▸ PROBLEM DESCRIPTION
Retype the material below, keeping each line identical.

▸ EXERCISE MATERIALS
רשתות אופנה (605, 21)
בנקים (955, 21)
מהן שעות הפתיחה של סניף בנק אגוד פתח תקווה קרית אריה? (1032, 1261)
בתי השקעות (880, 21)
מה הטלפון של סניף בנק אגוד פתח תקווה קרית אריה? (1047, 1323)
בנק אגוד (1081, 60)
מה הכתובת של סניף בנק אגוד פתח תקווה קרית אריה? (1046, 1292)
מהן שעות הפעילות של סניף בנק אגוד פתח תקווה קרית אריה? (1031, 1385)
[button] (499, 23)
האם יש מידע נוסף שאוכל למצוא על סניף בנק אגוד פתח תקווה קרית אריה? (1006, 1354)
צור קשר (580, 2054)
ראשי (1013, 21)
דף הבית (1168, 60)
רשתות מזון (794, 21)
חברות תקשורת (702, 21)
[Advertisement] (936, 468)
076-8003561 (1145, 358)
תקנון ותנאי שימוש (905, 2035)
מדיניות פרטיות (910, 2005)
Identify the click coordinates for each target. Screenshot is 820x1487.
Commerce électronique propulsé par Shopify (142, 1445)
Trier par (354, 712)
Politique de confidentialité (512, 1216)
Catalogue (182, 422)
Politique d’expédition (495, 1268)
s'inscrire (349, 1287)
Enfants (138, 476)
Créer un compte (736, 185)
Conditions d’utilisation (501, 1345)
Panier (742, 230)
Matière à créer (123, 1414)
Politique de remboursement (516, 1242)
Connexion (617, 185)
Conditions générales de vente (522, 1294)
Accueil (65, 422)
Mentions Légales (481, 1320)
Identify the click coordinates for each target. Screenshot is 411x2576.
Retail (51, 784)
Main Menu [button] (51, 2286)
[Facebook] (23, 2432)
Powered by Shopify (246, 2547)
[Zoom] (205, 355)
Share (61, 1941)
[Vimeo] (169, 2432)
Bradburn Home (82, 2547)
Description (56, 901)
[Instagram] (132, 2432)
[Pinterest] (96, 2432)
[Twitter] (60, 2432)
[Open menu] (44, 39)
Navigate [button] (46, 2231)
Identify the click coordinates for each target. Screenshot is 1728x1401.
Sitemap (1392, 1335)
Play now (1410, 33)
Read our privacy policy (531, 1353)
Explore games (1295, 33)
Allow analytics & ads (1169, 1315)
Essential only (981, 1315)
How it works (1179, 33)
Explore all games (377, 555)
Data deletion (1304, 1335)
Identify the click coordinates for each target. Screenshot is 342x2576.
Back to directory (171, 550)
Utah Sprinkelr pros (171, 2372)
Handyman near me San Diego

▸ WORKED SOLUTION
רשתות אופנה (605, 21)
בנקים (955, 21)
מהן שעות הפתיחה של סניף בנק אגוד פתח תקווה קרית אריה? (1032, 1261)
בתי השקעות (880, 21)
מה הטלפון של סניף בנק אגוד פתח תקווה קרית אריה? (1047, 1323)
בנק אגוד (1081, 60)
מה הכתובת של סניף בנק אגוד פתח תקווה קרית אריה? (1046, 1292)
מהן שעות הפעילות של סניף בנק אגוד פתח תקווה קרית אריה? (1031, 1385)
[button] (499, 23)
האם יש מידע נוסף שאוכל למצוא על סניף בנק אגוד פתח תקווה קרית אריה? (1006, 1354)
צור קשר (580, 2054)
ראשי (1013, 21)
דף הבית (1168, 60)
רשתות מזון (794, 21)
חברות תקשורת (702, 21)
[Advertisement] (936, 468)
076-8003561 (1145, 358)
תקנון ותנאי שימוש (905, 2035)
מדיניות פרטיות (910, 2005)
Identify the click coordinates for each target. Screenshot is 820x1487.
Commerce électronique propulsé par Shopify (142, 1445)
Trier par (354, 712)
Politique de confidentialité (512, 1216)
Catalogue (182, 422)
Politique d’expédition (495, 1268)
s'inscrire (349, 1287)
Enfants (138, 476)
Créer un compte (736, 185)
Conditions d’utilisation (501, 1345)
Panier (742, 230)
Matière à créer (123, 1414)
Politique de remboursement (516, 1242)
Connexion (617, 185)
Conditions générales de vente (522, 1294)
Accueil (65, 422)
Mentions Légales (481, 1320)
Identify the click coordinates for each target. Screenshot is 411x2576.
Retail (51, 784)
Main Menu [button] (51, 2286)
[Facebook] (23, 2432)
Powered by Shopify (246, 2547)
[Zoom] (205, 355)
Share (61, 1941)
[Vimeo] (169, 2432)
Bradburn Home (82, 2547)
Description (56, 901)
[Instagram] (132, 2432)
[Pinterest] (96, 2432)
[Twitter] (60, 2432)
[Open menu] (44, 39)
Navigate [button] (46, 2231)
Identify the click coordinates for each target. Screenshot is 1728x1401.
Sitemap (1392, 1335)
Play now (1410, 33)
Read our privacy policy (531, 1353)
Explore games (1295, 33)
Allow analytics & ads (1169, 1315)
Essential only (981, 1315)
How it works (1179, 33)
Explore all games (377, 555)
Data deletion (1304, 1335)
Identify the click coordinates for each target. Screenshot is 342x2576.
Back to directory (171, 550)
Utah Sprinkelr pros (171, 2372)
Handyman near me San Diego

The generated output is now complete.